Statutory redundancy is a contingent liability, and nothing more than that, until the day you know you can no longer continue to trade your way out of a difficulty.

And for the OP, that day is the day they wrote the post, as they knew and had clearly decided that they wouldn't be trading out of the difficulty.

And yet, the OP (and most others) seem justified in manipulating events and the remaining pot of money to ensure that creditors get their full payment and employees get nothing. That's what you're missing.
 
And for the OP, that day is the day they wrote the post, as they knew and had clearly decided that they wouldn't be trading out of the difficulty.

And yet, the OP (and most others) seem justified in manipulating events and the remaining pot of money to ensure that creditors get their full payment and employees get nothing. That's what you're missing.

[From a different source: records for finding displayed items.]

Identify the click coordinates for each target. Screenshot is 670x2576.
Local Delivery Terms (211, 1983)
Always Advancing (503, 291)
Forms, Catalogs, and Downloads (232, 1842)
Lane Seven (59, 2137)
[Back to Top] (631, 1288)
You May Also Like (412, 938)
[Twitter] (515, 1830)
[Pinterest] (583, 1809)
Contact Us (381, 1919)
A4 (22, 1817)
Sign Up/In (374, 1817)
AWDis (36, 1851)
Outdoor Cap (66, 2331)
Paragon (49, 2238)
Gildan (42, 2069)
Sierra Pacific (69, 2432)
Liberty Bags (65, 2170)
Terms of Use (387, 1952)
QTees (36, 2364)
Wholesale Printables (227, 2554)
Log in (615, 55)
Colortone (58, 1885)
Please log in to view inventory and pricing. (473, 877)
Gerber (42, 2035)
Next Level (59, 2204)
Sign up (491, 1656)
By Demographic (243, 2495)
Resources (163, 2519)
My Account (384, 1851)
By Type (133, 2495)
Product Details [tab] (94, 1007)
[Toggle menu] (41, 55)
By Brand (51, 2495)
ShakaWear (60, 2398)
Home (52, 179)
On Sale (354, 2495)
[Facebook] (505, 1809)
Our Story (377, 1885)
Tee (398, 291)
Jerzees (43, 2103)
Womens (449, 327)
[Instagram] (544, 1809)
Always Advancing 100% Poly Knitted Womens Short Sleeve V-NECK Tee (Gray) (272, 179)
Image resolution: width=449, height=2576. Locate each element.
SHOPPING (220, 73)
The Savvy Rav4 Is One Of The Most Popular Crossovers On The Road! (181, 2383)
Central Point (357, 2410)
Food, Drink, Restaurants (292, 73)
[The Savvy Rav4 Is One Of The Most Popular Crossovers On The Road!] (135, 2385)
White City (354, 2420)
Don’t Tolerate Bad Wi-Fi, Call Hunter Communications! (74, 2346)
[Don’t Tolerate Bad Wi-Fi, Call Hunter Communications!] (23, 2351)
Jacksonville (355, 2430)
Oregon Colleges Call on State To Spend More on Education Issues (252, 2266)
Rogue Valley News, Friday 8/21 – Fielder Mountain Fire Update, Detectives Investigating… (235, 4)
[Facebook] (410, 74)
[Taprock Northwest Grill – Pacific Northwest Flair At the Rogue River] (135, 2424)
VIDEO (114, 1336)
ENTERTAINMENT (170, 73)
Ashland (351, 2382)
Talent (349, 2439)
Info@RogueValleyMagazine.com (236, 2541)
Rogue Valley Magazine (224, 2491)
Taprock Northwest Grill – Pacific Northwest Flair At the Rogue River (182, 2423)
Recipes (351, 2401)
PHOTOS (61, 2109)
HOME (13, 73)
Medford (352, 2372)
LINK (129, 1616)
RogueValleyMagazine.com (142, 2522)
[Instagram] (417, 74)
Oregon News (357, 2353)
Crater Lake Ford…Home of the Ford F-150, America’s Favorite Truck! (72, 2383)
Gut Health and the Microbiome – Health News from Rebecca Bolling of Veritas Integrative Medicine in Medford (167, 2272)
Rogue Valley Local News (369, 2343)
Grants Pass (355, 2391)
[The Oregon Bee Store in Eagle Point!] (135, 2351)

Ah would ya climb down off your high horse - why do you assume the OP is aware of the legal order of priority of creditors?! And don't forget, the biggest creditor at this stage is most likely himself, and that one won't be getting paid.

Now that he's been told it may change his plans.

So again, by your logic, the OP should actually already have shut down his business, and those guys will be no better off financially but out of a job 12 months sooner... if you were a doctor RainyDay, methinks you'd be the type to kill the patient and then say you'd cured the disease...
 
Ah

And don't forget, the biggest creditor at this stage is most likely himself, and that one won't be getting paid.

And it seems this is only too true because Gracey in the first post menioned he has been keeping the business going from his own savings.
 
And for the OP, that day is the day they wrote the post, as they knew and had clearly decided that they wouldn't be trading out of the difficulty.

And yet, the OP (and most others) seem justified in manipulating events and the remaining pot of money to ensure that creditors get their full payment and employees get nothing. That's what you're missing.

I don't know what you are reading different to the rest of us. The opening post was clear that the poster is trying to do their best for everybody, the suppliers and the staff and has kept the business going via their own savings and has managed to employ people for 10 years. That's something to be commended not attacked.

The poster came on here to AAM to seek advise on the correct way forward. You turning that into something dodgy or underhand is unfair. And it is surely offputting to the original poster.
 
If the creditors (suppliers) don't get paid they may have to lay off some employees and in turn have to pay redundancy. Missing that is what happens when you look at the world through a one-eyed socialist dogma instead of in a balanced rational way.
Most employers place the welfare of their employees (or "Wurkers" if you prefer) at the top of their priorities. The OP has done this in spades and should be lauded for doing so, not attacked because of a "Wurkers Good, Employers Bad" slogan playing to the air of The Internationale in the head of posters reading this thread.